One number is the whole answer: the tally of lines in the records that include the word "agent".

- [The input]:
*** Block opens ***
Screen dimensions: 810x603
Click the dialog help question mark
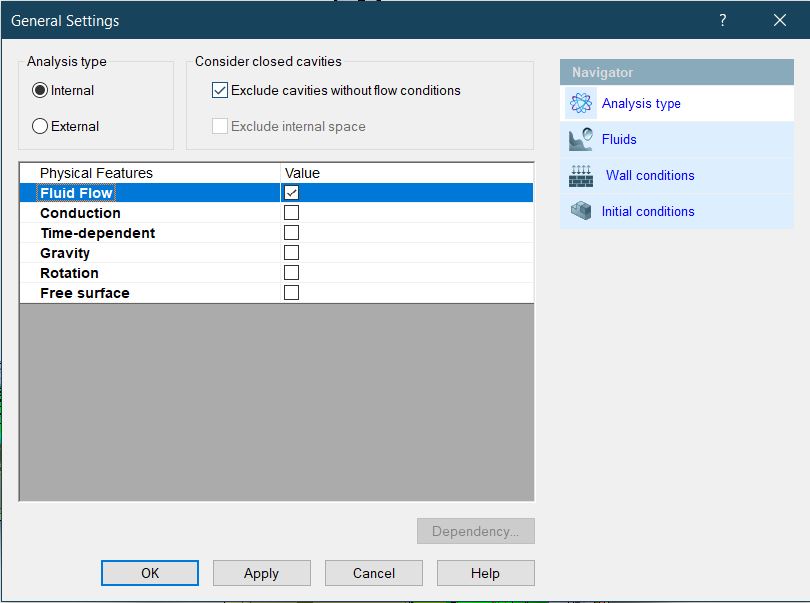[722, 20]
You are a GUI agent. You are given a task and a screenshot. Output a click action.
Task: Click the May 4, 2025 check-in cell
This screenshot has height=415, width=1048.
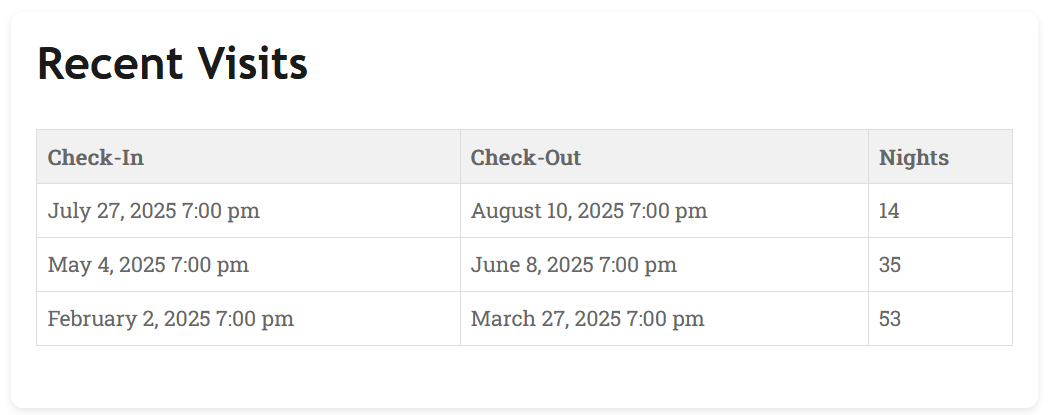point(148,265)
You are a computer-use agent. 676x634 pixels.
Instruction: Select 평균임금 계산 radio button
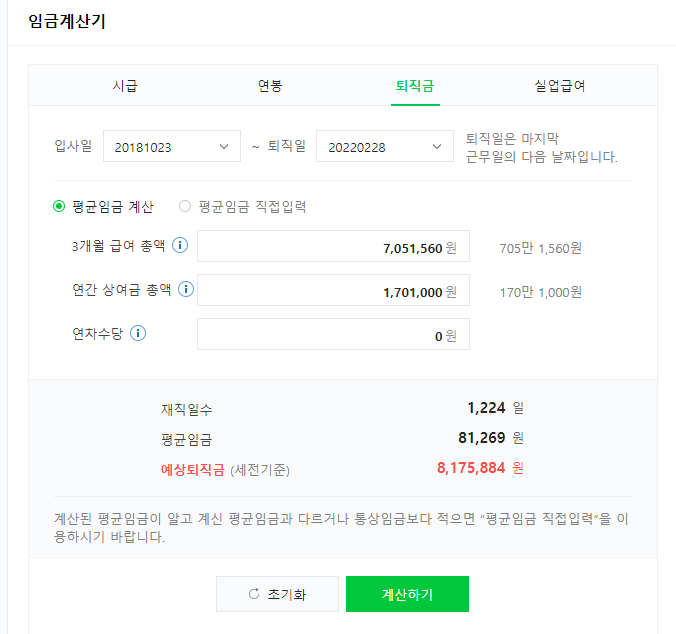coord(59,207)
*** Block closes ***
*** Block opens ***
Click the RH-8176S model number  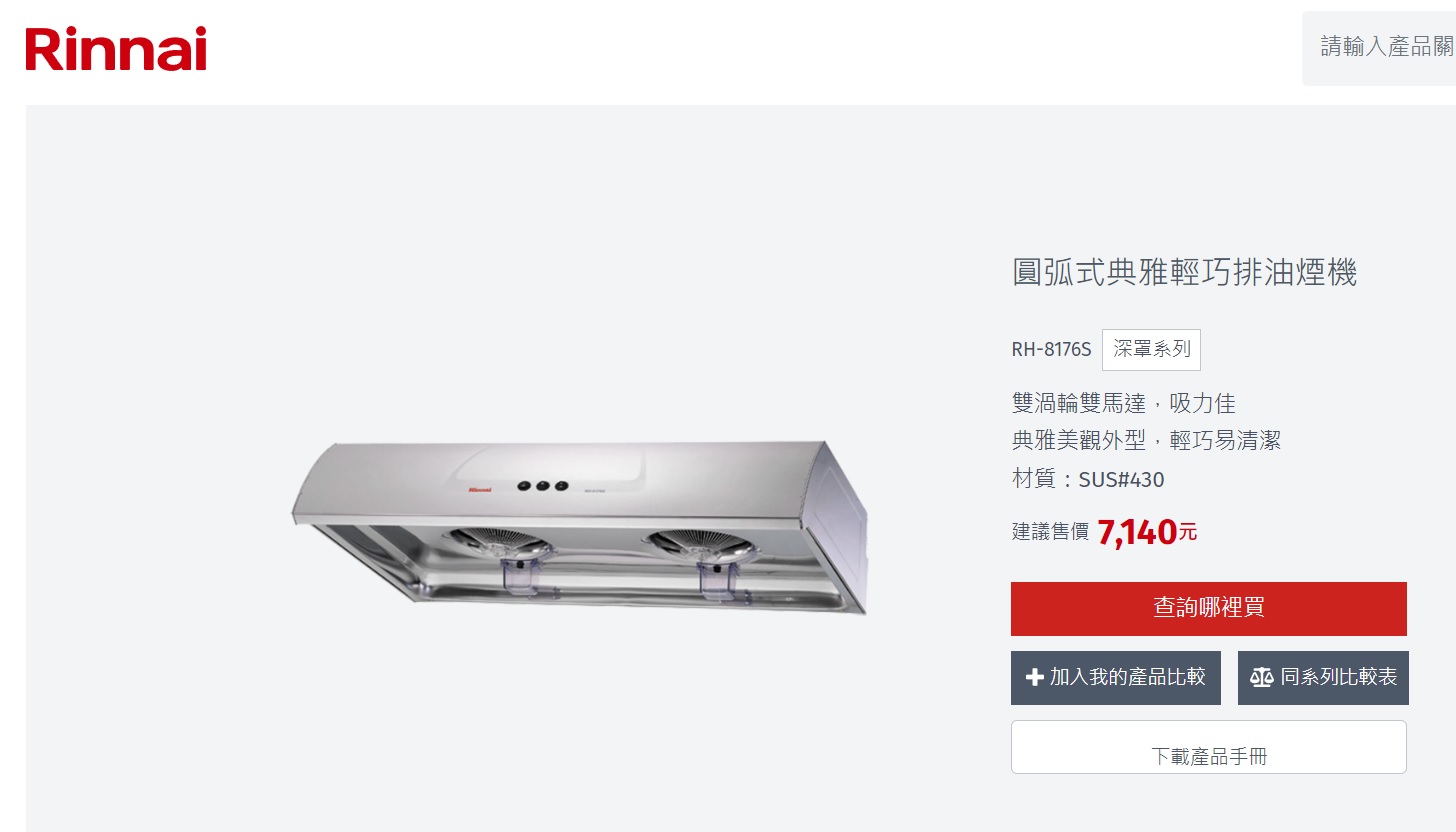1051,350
*** Block closes ***
*** Block opens ***
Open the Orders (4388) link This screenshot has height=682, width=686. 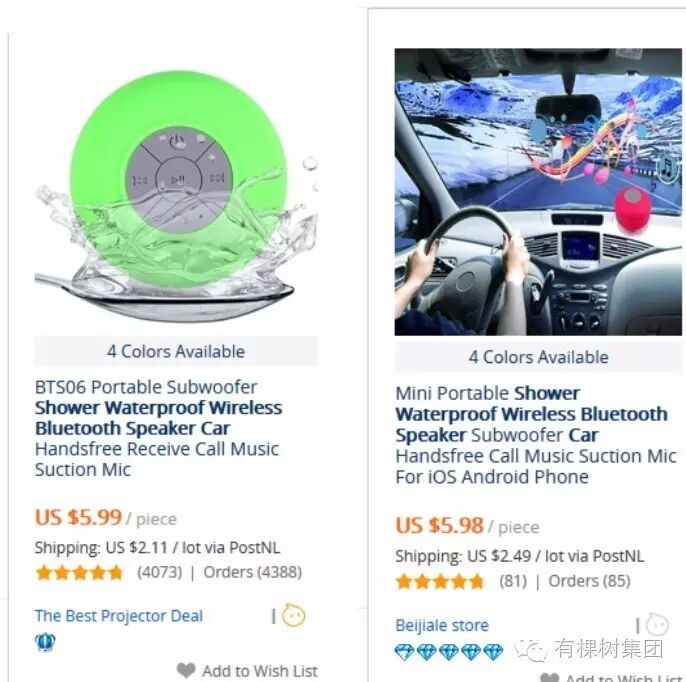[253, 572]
*** Block closes ***
- [Result below]: 2